* **Assignment**: Please tally the lines of the records that contain "WhatsApp" and send back only the total.

Top of Data for this exercise

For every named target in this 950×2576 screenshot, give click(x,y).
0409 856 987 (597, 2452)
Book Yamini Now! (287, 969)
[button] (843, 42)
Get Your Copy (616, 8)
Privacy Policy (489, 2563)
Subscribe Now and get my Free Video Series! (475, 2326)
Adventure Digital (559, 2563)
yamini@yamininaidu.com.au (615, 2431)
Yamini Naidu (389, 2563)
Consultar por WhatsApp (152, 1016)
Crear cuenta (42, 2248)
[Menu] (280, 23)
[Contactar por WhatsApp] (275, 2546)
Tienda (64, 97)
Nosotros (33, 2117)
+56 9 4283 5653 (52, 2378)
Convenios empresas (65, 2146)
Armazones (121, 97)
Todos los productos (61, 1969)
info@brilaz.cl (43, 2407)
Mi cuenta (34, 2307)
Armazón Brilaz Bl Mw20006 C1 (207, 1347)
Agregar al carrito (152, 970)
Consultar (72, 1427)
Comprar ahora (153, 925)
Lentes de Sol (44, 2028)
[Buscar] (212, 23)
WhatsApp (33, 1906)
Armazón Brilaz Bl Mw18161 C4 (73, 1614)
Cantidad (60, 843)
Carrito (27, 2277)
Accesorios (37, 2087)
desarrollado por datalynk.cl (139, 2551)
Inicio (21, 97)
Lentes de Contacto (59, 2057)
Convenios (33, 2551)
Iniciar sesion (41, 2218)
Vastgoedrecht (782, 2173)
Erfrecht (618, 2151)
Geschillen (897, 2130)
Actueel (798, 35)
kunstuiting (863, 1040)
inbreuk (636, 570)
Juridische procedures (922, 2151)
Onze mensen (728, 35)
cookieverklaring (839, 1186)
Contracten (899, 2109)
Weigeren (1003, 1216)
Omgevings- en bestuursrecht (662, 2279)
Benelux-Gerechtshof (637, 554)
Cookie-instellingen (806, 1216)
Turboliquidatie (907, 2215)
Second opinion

Bottom of Data for this exercise

* **Answer to this problem**: 3